SOURCE EXCERPT |
○ ○ ○ ○ ○

Shabbos was even more beautiful in yeshiva . At the time designated for the evening prayer to begin, the beis midrash (study hall) was packed wall-to-wall with boys dressed in their finest, ready to welcome in the shabbos with prayer and song. At no time during the week was the beis midrash so full and at no time during the week was everyone so bright, cheerful and fresh. 

The Friday evening prayer is the most beautiful of all prayer sessions: it is concise, collaborative and full of songs. The pinnacle is reached just before the silent Amidah (standing prayer), when the whole community erupts in the melodious tune to the words of “Veshomru” (“they shall observe [the Sabbath]”). The minute or so during which the whole community sings this melody in unison was without a doubt my weekly highlight. I never got tired from participating in it. It gave me goosebumps every single week. Even when my prayer attendance was lax, I never missed a veshomru. If I was late to the Friday evening prayer, I was never late enough to miss it. That is, never until now.

This week was different. 

This week was going to be the first shabbos of my life that I would not observe. Shabbos is a covenant between God and His people and I was eager to break this covenant. This week, instead of rushing to the beis midrash to catch the veshomru, I headed to the toilet and pulled out a smartphone.

Smartphones are strictly forbidden in yeshiva, but I had been using one for the last three months. What made this time different is that I was using it on shabbos. Use of any electrical devices on shabbos is strictly forbidden in Orthodox Judaism. This was never cumbersome or a bother. To the contrary, I cherished the rest and isolation of shabbos. But in this, my week of sin, shabbos had to be desecrated. In later years I would learn to synthesise shabbos observance with my new secular lifestyle. But for now it had to be destroyed before any thought of rebuilding could be considered.

And so there I was locked up and hidden. I was writing an email to JM – an individual who had left the community several years previously. I shared with him my situation and asked him for advice. As I am sitting there and writing I can hear the sound of harmonious prayer emanating from the prayer hall. At that point I knew that there is something that the whole community is having right now that I no longer have. Suddenly I was alone, left behind in the mundaneness of the week. My friends and the whole community are in a different metaphysical plane – the plane of shabbos – and I have chosen to stay behind.

The Torah already warns of those desecrating the shabbos, “Their soul will be cut off from their people.”

○ ○ ○ ○ ○

TO DO |
• 1. List each Hebrew term that the Shabbos account explains in parentheses, along with the explanation given.
• 2. Answer from the Shabbos account:
(a) How long had the narrator been using a smartphone?
(b) Where did the narrator go instead of the beis midrash?
(c) Who was the narrator's email to?
• 3. Rewrite the Shabbos account from "The Friday evening prayer is" up to and including "week was different.", swapping "goosebumps" for "chills".
Use only the Shabbos account and nothing outside it.

DATASET EXTRACT |
○ ○ ○ ○ ○

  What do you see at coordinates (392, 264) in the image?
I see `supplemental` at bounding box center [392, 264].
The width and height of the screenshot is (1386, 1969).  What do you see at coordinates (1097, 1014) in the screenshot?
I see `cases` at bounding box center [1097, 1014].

○ ○ ○ ○ ○

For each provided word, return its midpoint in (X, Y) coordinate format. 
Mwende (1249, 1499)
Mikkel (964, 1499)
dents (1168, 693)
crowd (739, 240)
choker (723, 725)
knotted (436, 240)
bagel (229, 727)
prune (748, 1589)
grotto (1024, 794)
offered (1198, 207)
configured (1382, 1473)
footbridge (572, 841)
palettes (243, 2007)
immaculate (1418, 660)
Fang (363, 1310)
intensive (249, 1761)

○ ○ ○ ○ ○

ANSWERS FOR THE TASKS |
• 1.
- beis midrash: study hall
- Amidah: standing prayer
- Veshomru: "they shall observe [the Sabbath]"

• 2.
(a) For the last three months.
(b) To the toilet.
(c) JM, an individual who had left the community several years previously.

• 3.
The Friday evening prayer is the most beautiful of all prayer sessions: it is concise, collaborative and full of songs. The pinnacle is reached just before the silent Amidah (standing prayer), when the whole community erupts in the melodious tune to the words of “Veshomru” (“they shall observe [the Sabbath]”). The minute or so during which the whole community sings this melody in unison was without a doubt my weekly highlight. I never got tired from participating in it. It gave me chills every single week. Even when my prayer attendance was lax, I never missed a veshomru. If I was late to the Friday evening prayer, I was never late enough to miss it. That is, never until now.

This week was different.